Nos vamos acercando al Nilo y el panorama vuelve a ser más normal. La orilla opuesta pertenece a Giza, y según nos acercamos a este extremo de la zona urbana entramos en los barrios populares; animadas hileras de pequeños comercios y puestos callejeros se suceden a ambos lados de la calle, con gentes que vienen y van, perros vagabundos, gatos que aparecen y desaparecen por los rincones, algunos caballos y burros. Mucho polvo y humo por todas partes, escombros y basuras también forman parte de este paisaje suburbano.
Por fin, después de pasar la barrera y el despliegue de policías que controlan el acceso a las zonas más próximas a las pirámides, probablemente porque es donde se agrupan los hoteles, llegamos frente al Grand Pyramid Inn *** , donde nos alojaremos las próximas cuatro noches. Una buena propina ha alegrado la cara de nuestro conductor; la verdad es que se lo ha merecido el hombre.
El hotel es uno de los muchos que, como un amplio anfiteatro, rodean el espacio desértico donde se alzan las pirámides. Tiene una pintoresca fachada y un interior no menos pintoresco, decorado con esculturas, relieves y pinturas, distribuidos por pasillos y espacios comunes. El personal de recepción nos recibe con simpatía; y además uno de ellos habla español, un punto a favor.

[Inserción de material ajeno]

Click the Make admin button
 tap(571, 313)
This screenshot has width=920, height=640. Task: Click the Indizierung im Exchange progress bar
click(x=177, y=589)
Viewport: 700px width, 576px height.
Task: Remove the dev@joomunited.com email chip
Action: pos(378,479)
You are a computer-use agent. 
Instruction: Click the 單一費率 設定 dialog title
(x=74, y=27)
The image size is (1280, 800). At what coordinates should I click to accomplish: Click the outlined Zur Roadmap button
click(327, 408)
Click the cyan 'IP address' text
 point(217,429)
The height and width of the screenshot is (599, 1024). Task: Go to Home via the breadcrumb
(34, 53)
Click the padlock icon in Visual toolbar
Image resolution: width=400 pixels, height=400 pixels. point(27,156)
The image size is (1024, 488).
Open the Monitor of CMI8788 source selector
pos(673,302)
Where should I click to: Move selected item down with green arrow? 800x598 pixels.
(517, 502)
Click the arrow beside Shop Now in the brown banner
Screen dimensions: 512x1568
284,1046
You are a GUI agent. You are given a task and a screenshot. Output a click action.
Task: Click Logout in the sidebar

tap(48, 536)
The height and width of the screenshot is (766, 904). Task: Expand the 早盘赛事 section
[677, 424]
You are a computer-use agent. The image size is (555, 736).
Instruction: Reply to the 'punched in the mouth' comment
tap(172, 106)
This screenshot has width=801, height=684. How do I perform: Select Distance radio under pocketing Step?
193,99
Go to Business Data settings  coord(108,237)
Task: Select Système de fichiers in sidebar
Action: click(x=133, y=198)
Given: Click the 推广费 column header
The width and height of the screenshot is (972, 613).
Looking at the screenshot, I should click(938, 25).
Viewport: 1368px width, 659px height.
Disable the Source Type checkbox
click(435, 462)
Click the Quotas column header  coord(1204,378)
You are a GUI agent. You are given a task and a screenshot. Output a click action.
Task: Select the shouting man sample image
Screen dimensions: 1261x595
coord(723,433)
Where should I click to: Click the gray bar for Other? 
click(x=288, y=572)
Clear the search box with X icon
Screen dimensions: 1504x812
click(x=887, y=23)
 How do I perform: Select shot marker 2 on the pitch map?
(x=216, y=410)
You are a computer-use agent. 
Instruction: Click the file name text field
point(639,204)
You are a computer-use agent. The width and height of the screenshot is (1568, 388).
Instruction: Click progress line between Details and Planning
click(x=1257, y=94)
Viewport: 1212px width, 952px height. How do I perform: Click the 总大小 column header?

Nuestra habitación, la última disponible cuando hicimos la reserva con Booking, está en el tercer piso. El ascensor, a tono con el resto del edificio, parece un sarcófago; una melodía anuncia su llegada, y al abrirlo una luz azulada ilumina el interior metálico recubierto de jeroglíficos. Una reproducción de la escultura de Anubis que forma parte del tesoro de Tutankamon nos recibe al llegar.